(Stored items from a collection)
· · · · · · ·
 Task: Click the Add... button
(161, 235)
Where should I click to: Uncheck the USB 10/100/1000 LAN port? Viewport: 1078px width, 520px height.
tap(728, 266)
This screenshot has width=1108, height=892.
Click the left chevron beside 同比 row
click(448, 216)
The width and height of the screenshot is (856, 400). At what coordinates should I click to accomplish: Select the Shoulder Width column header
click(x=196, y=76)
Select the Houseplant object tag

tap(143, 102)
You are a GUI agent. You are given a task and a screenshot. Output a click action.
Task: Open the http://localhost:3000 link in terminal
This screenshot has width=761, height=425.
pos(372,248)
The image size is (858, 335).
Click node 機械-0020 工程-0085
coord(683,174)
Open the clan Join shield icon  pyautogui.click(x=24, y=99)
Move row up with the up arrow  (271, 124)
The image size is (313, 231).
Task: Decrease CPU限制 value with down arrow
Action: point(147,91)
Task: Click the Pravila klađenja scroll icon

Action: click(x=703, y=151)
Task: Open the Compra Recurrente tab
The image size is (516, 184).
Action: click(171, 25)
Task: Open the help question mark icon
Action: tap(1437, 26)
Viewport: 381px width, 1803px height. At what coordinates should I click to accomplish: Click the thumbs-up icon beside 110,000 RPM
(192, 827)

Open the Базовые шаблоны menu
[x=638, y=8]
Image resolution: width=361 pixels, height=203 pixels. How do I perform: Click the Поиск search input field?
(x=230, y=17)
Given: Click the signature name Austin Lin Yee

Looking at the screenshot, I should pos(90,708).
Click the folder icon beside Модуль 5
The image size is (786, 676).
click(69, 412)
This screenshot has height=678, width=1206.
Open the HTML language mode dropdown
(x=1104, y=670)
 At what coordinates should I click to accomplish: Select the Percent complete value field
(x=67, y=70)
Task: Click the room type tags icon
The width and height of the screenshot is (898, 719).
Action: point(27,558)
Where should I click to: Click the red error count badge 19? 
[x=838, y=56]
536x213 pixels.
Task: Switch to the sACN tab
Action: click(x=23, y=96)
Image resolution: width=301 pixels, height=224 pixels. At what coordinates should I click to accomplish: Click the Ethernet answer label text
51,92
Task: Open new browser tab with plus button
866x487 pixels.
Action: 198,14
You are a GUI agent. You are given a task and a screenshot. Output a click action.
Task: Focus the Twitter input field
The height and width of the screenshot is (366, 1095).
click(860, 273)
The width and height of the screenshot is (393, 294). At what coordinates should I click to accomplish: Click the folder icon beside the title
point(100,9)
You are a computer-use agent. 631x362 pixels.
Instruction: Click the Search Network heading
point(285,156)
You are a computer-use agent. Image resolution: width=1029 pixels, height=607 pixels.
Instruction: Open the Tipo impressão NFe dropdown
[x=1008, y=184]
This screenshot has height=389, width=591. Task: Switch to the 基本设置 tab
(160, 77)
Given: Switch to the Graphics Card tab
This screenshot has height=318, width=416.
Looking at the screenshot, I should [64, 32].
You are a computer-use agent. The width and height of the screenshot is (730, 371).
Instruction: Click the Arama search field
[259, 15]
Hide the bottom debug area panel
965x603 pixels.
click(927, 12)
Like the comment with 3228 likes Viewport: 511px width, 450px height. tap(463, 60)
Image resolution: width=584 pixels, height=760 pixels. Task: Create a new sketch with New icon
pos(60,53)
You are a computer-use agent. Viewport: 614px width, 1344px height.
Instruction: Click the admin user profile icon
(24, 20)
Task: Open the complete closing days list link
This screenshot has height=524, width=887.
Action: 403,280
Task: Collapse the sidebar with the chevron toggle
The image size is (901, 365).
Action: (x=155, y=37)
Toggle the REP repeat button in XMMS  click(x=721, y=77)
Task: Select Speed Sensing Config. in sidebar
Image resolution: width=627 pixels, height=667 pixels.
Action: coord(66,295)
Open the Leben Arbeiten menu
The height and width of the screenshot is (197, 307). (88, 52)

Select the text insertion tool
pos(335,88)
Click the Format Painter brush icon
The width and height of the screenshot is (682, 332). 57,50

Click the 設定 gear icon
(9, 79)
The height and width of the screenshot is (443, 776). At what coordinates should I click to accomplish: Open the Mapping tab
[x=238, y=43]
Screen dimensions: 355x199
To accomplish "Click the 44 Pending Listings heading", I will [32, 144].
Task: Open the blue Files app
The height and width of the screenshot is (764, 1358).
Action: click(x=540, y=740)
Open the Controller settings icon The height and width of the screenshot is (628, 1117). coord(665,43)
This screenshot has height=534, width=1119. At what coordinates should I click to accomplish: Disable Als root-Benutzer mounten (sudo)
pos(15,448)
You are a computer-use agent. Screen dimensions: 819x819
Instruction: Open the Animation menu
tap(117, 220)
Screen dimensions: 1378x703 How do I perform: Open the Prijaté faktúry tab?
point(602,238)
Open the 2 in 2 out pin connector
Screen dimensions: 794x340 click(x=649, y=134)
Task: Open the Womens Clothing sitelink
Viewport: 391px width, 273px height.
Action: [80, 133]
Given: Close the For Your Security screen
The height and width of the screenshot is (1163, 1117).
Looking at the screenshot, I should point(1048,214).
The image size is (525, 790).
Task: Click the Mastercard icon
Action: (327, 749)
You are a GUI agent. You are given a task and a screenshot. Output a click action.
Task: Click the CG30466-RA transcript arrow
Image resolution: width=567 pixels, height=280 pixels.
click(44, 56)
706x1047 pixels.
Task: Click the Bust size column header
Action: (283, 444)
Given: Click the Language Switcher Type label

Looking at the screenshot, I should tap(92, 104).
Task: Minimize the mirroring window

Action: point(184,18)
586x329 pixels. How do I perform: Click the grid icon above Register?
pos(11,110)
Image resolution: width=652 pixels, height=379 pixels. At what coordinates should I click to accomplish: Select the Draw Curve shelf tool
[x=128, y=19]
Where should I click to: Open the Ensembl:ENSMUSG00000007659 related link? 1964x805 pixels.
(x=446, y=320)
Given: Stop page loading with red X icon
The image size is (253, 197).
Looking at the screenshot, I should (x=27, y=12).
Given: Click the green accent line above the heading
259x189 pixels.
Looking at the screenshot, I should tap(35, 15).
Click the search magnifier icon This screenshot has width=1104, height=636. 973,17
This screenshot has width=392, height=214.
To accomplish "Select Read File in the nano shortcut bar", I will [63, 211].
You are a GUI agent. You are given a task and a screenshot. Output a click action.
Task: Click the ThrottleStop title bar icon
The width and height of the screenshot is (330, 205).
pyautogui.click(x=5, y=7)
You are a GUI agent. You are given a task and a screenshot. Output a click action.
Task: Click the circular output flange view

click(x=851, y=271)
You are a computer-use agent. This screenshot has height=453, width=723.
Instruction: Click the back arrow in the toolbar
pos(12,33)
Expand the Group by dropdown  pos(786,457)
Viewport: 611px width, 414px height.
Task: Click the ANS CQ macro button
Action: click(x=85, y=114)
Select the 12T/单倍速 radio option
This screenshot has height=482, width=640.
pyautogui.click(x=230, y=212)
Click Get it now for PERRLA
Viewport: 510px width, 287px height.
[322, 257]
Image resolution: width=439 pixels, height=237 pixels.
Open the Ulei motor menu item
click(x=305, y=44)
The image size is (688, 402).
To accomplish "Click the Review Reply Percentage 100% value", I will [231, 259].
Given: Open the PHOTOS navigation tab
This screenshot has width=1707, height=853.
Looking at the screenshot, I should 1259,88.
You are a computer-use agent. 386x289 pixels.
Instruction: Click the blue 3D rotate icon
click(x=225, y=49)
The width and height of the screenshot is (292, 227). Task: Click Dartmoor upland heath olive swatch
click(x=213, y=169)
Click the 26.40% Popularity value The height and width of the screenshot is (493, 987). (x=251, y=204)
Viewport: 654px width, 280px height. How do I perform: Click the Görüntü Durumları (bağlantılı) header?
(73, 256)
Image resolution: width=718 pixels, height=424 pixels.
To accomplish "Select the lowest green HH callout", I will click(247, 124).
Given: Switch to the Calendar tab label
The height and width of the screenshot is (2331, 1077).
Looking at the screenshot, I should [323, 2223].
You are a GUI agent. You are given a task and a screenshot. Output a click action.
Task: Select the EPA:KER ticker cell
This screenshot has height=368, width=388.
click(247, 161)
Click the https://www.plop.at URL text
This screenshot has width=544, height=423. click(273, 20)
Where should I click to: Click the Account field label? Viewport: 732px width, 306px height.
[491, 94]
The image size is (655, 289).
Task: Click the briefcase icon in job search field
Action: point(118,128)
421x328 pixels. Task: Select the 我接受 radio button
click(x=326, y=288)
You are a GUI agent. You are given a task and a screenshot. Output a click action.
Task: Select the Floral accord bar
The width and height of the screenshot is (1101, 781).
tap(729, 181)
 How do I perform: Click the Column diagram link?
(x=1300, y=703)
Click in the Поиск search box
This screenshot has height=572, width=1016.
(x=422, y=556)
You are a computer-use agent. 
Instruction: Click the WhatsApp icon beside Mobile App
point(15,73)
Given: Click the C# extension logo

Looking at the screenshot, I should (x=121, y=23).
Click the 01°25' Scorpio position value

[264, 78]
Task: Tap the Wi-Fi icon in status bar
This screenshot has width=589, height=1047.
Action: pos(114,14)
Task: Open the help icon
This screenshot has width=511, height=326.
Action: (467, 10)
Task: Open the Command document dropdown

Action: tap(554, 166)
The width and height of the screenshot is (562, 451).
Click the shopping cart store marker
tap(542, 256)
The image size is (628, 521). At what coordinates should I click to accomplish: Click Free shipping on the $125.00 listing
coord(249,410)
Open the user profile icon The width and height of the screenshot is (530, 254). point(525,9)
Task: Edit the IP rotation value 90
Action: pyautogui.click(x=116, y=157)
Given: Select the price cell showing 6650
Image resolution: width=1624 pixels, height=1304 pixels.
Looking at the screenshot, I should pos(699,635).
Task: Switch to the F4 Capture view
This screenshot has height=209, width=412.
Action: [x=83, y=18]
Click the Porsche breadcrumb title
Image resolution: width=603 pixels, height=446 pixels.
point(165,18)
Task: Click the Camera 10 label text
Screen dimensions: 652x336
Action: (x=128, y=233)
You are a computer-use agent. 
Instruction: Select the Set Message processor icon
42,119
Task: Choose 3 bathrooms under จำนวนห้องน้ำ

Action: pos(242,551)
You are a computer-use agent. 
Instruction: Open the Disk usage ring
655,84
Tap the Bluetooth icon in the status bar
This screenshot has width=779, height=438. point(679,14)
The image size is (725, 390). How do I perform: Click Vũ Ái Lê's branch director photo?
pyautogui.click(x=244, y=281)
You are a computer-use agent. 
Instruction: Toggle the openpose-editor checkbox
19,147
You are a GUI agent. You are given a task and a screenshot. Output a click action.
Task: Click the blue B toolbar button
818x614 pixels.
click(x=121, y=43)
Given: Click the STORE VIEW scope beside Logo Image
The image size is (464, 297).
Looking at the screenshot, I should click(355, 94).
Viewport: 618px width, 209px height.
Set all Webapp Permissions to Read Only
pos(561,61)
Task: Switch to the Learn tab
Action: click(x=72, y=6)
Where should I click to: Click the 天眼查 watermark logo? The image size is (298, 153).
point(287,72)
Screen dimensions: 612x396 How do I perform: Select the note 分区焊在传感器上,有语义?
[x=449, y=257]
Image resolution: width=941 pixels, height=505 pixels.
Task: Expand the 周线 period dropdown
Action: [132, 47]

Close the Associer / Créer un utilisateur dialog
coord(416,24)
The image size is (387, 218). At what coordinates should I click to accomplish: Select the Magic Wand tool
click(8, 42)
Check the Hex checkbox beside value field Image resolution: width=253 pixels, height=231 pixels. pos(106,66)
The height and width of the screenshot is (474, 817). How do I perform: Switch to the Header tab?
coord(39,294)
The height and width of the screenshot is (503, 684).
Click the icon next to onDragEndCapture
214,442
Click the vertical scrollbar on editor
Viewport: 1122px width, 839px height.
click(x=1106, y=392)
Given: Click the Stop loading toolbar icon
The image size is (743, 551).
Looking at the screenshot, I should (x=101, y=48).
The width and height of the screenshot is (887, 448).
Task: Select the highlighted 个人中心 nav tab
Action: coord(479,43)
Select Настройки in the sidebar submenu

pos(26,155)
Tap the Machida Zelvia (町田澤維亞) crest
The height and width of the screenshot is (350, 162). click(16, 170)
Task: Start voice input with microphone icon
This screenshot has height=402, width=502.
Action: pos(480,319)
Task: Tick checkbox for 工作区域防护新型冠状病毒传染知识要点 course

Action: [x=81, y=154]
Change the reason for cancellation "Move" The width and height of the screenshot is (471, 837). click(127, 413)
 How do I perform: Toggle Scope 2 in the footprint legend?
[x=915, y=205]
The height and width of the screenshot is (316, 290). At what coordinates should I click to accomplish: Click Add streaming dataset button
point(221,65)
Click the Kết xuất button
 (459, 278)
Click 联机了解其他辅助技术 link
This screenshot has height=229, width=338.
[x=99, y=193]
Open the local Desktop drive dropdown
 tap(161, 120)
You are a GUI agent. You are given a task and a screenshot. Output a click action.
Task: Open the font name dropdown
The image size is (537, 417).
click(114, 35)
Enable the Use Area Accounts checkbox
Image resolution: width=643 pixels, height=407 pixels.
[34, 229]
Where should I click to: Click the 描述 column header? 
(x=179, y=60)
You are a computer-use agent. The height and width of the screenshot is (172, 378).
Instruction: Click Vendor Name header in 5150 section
· · · · · · ·
> **Action item**
In the data above, how many lines contain the word "loading"? Write the number only.

> **Task response**
2